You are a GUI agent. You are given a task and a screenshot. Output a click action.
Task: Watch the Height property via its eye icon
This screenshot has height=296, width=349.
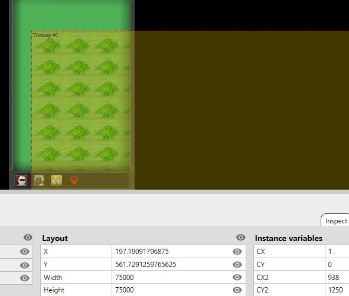pyautogui.click(x=237, y=290)
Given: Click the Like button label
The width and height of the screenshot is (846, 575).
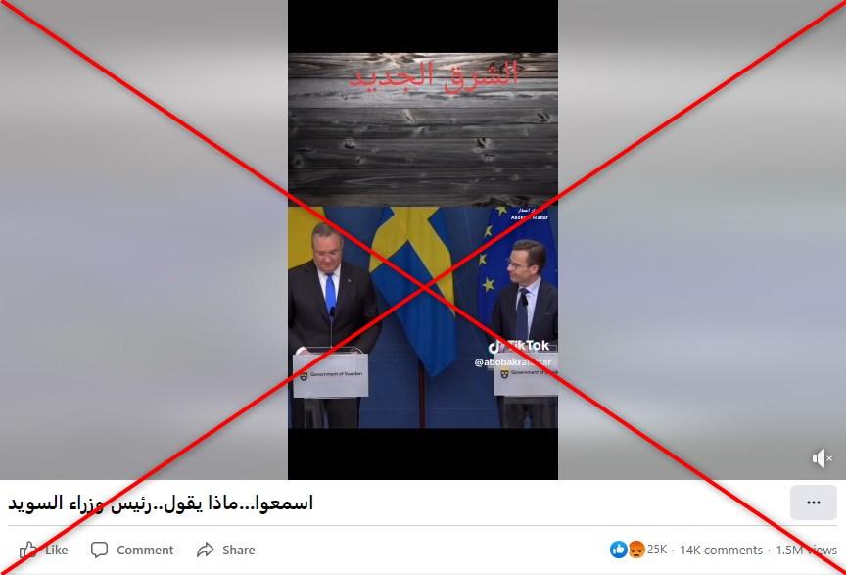Looking at the screenshot, I should (x=57, y=551).
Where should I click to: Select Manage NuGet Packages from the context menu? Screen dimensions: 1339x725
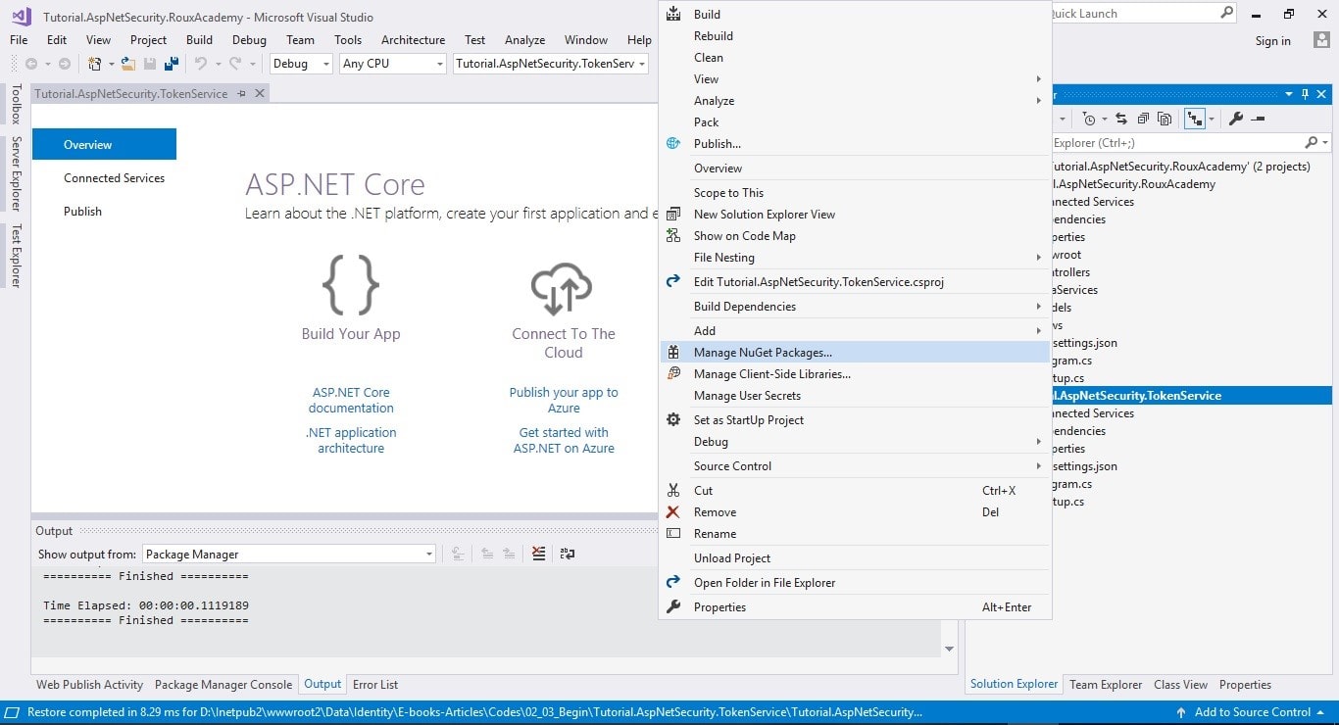pyautogui.click(x=763, y=352)
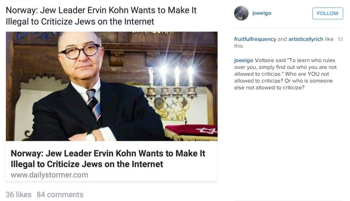
Task: Open joeeigo username in the caption
Action: click(244, 60)
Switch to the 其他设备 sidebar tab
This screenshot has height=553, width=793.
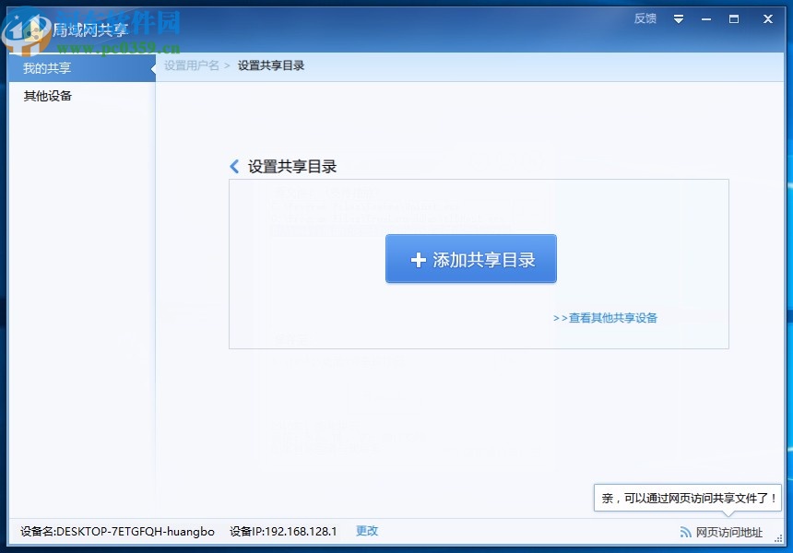point(46,96)
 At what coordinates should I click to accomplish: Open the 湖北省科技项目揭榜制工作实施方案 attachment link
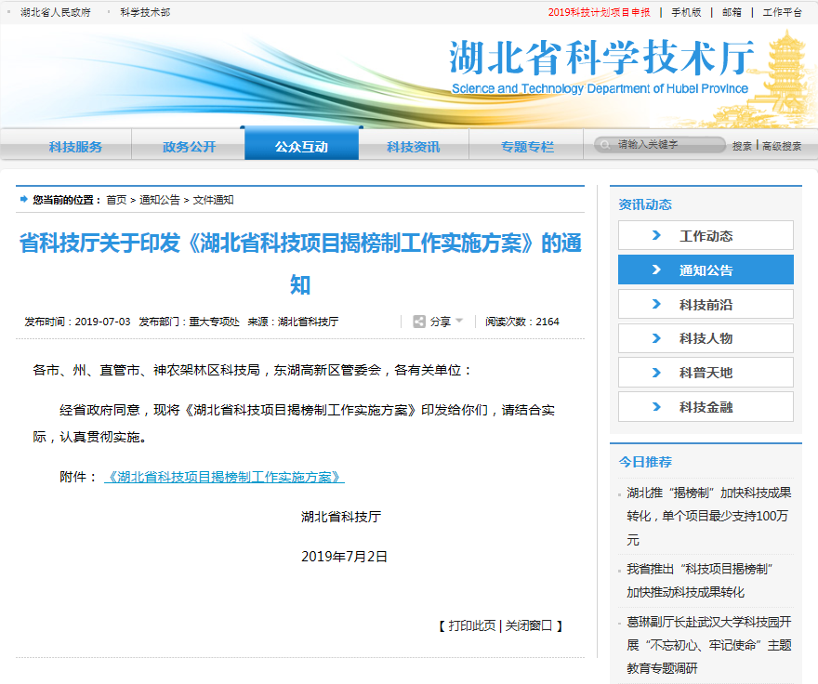(224, 477)
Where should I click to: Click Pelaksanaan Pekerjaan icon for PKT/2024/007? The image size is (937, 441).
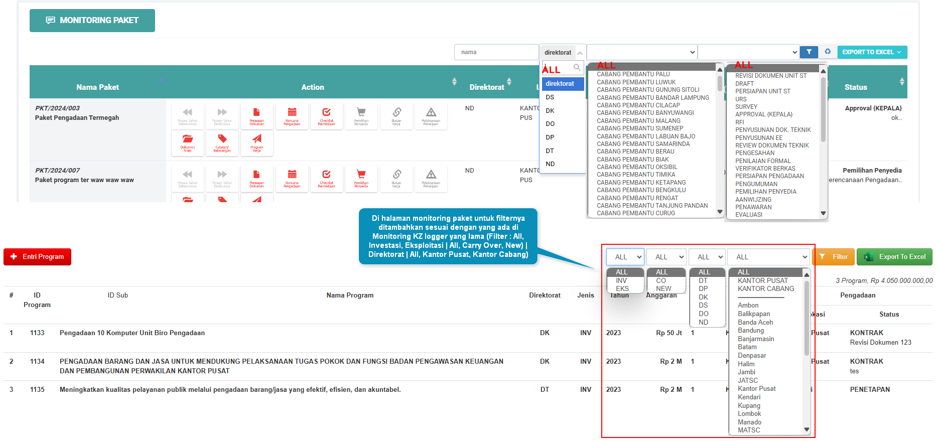click(x=431, y=179)
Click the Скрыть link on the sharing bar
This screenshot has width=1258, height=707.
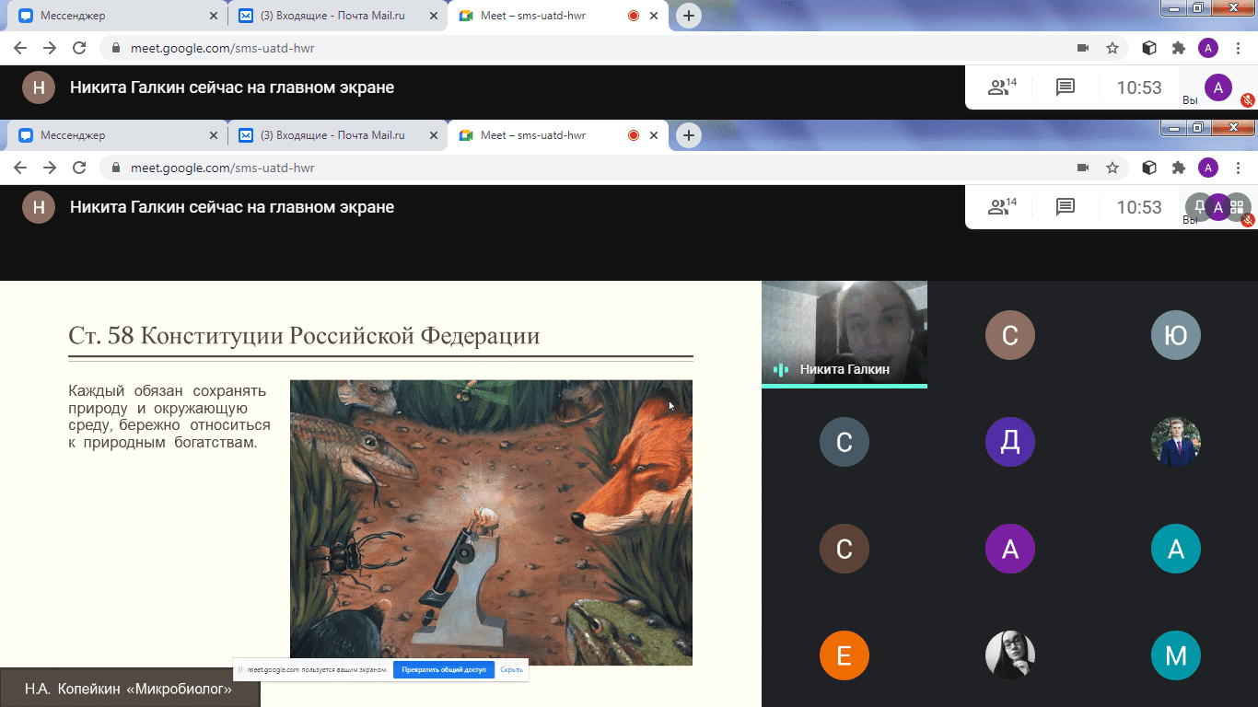click(x=511, y=669)
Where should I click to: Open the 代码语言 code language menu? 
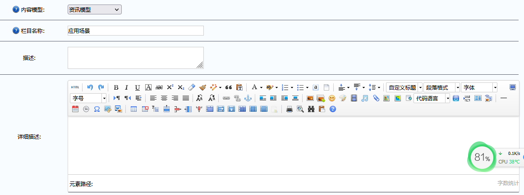447,98
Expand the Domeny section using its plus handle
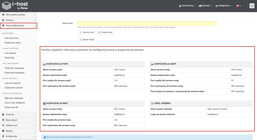Viewport: 257px width, 140px height. tap(35, 20)
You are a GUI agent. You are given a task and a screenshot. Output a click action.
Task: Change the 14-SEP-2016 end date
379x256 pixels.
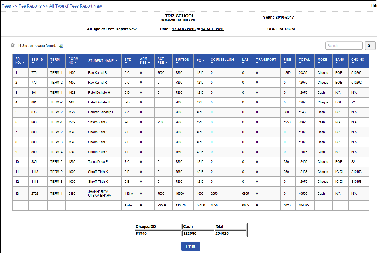pyautogui.click(x=212, y=29)
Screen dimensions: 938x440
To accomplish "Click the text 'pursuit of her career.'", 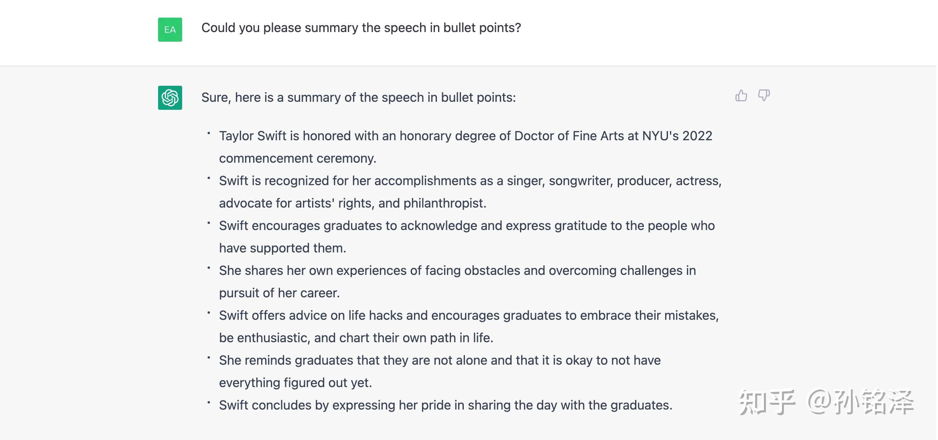I will 279,293.
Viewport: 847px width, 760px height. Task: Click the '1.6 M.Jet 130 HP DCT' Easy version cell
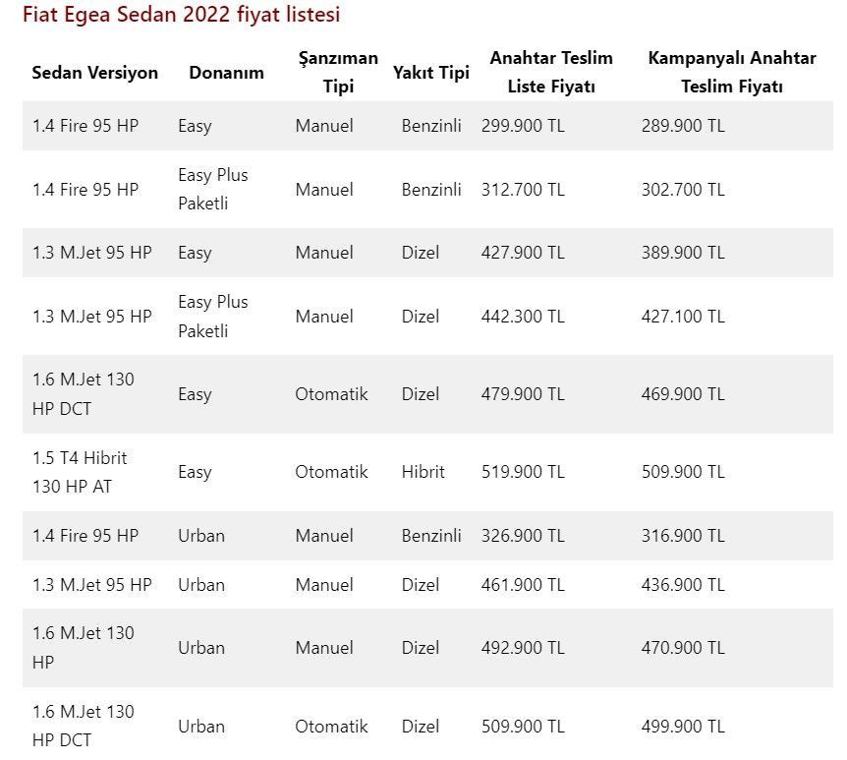pos(84,394)

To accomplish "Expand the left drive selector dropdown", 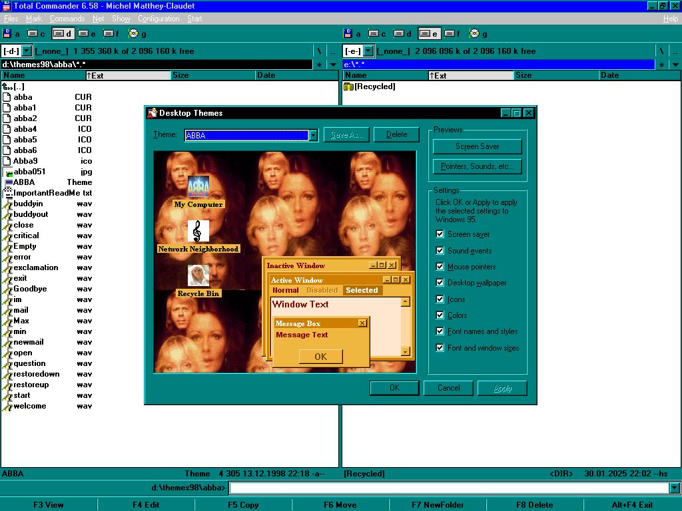I will point(27,51).
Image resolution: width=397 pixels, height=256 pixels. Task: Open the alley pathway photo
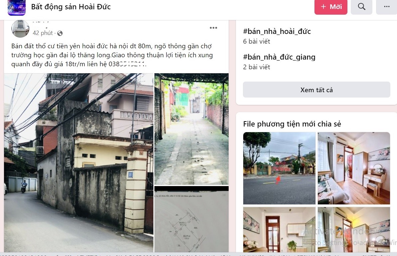point(191,129)
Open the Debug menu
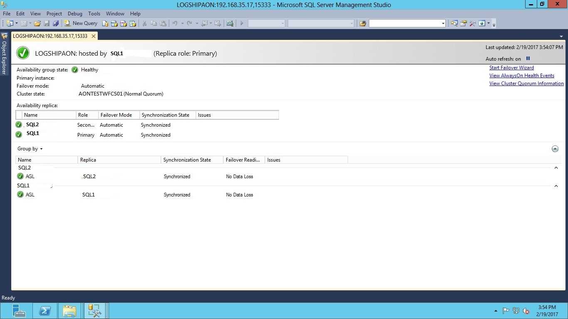 tap(75, 14)
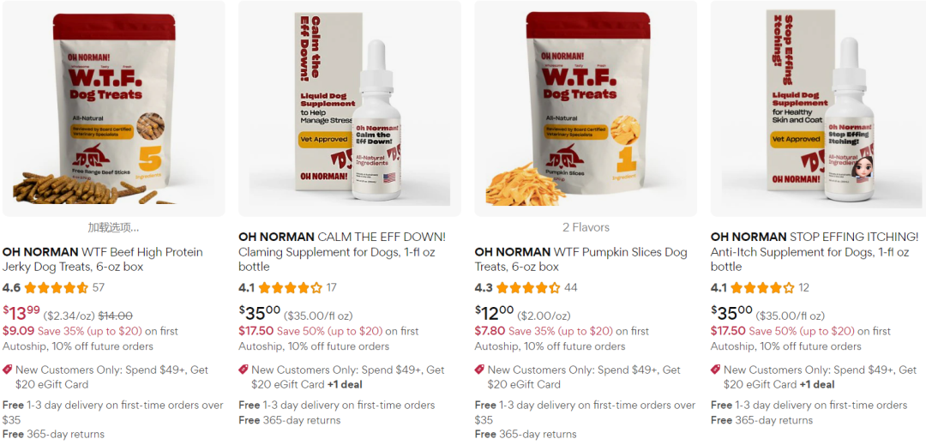Open the WTF Pumpkin Slices Dog Treats title link
The image size is (926, 445).
(x=581, y=260)
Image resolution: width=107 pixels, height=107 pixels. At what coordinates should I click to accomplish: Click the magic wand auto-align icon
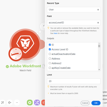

• _Your instructions_: Could you set down word for word each line from the one holding "Open the Debug menu" through the end of the material above, without any pictures?

• _Your response_:
Open the Debug menu
 tap(75, 14)
Open the WTF Pumpkin Slices Dog Treats title link
The image size is (926, 445).
(x=581, y=260)
Image resolution: width=107 pixels, height=107 pixels. At what coordinates should I click to accomplish: Click the magic wand auto-align icon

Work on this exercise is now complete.